Figure 1Physiopathology of AMR. HLA (Human leucocyte antigen) molecules present in the liver allograft endothelium are targeted by preformed or de novo donor-specific antibody (DSA), recognizing the graft as non-self. The classical complement cascade is activated, which subsequently activates natural-killer (NK) cells releasing interferon-γ (IFN-γ), tumor necrosis factor (TNF), and granulocyte-macrophage colony-stimulating factor (CSF2), and monocytes releasing TNF, interleukin-1 (IL-1), and interleukin-6 (IL-6), evoking endothelial injury. These cytokines also activate acquired immunity, B cells leading to AMR as well as T cells leading to T cell-mediated rejection (TCMR). DSA also activate Stellate cells, leading to liver fibrosis.
Studies of long-term followed up liver transplanted pediatric patients suggesting the presence of antibody-mediated chronic rejection.

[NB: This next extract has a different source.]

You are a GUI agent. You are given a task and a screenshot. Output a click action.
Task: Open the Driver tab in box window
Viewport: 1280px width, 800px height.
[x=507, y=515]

| Authors | Year | Number of Patients | Time after LT | DSA+ | C4d | Histological Findings | Type of Study |
|---|---|---|---|---|---|---|---|
| Miyagawa-Hayashino A, et al. [ | 2012 | 79 | median 11 (5–20) years | 48% (32/67) | 15.6% of DSA+ | DSA+: present more bridging fibrosis, endothelial C4d, acute rejection | Single center, retrospective |
| Wozniak L, et al. [ | 2015 | 50 | 3.7 ± 4.4 years at LT; 16 ± 4.9 years at study | 54% | N.A. | Non-tolerant patients have more DQ DSA positivity (61%) compared to stable (20%) or tolerant (29%) patients. | Single center, retrospective |
| Feng S, et al. [ | 2018 | 157 | 8.9 ± 3.46 years | Class II 55.6% (80/144) | Score 0–3: 29%; 4–6: 42%; 7–9: 18%; >9: 10% | DSA class II+: more fibrosis, portal inflammation and higher C4d score | Multicenter, prospective |
| Dao M, et al. [ | 2018 | 53 | 131.3 ± 15.3 months | 48% (20/44) | 48% | LAFSc, perivenular fibrosis and portal inflammation higher in double DSA and C4d positive | Single center, retrospective |
| Neves Souza L, et al. [ | 2018 | 118 pediatric retransplants | >10 years post LT | N.A. | N.A. | Increased incidence of IPTH among children (40%) in the recent era | Single center, retrospective |
| Evans HM, et al. [ | 2006 | 158 | >5 years post LT (protocol biopsies 1, 5, and 10 years after LT) | N.A. | N.A. | Increasing rates of chronic hepatitis (22%, 43%, 64% at 1, 5, 10 years post LT) and allograft fibrosis (52%, 81%, 91%) along the years | Single center, retrospective |
| Guerra MAR, et al. [ | 2018 | 45 | 2–14 years post LT | Positive in all 4 patients with OPV | Positive in 2 of 4 patients with OPV | OPV was present in four patients with cAMR features | Single center, retrospective |
| Jackson AM, et al. [ | 2020 | 129 | 1.9 (1.74) at LT, 10.9 (3.54) at study | 65 (50%) | N.A. | 67 (43%) subclinical chronic graft injury | Multicenter, prospective |
| Angelico R, et al. [ | 2022 | 80 | >5 years | N.A. | N.A. | AF 6 mo after LT: 73.8% | Single center, retrospective |
Abbreviations: LT, liver transplantation; DSA, donor-specific antibody; HLA, human-leukocyte antigen; N.A., not available; LAFSc, liver allograft fibrosis score; IPTH, Idiopathic post-transplant hepatitis; OPV, obliterative portal venopathy; cAMR, chronic antibody-mediated rejection; mo, months; y, years; AF, allograft fibrosis; CIT, cold ischemic time.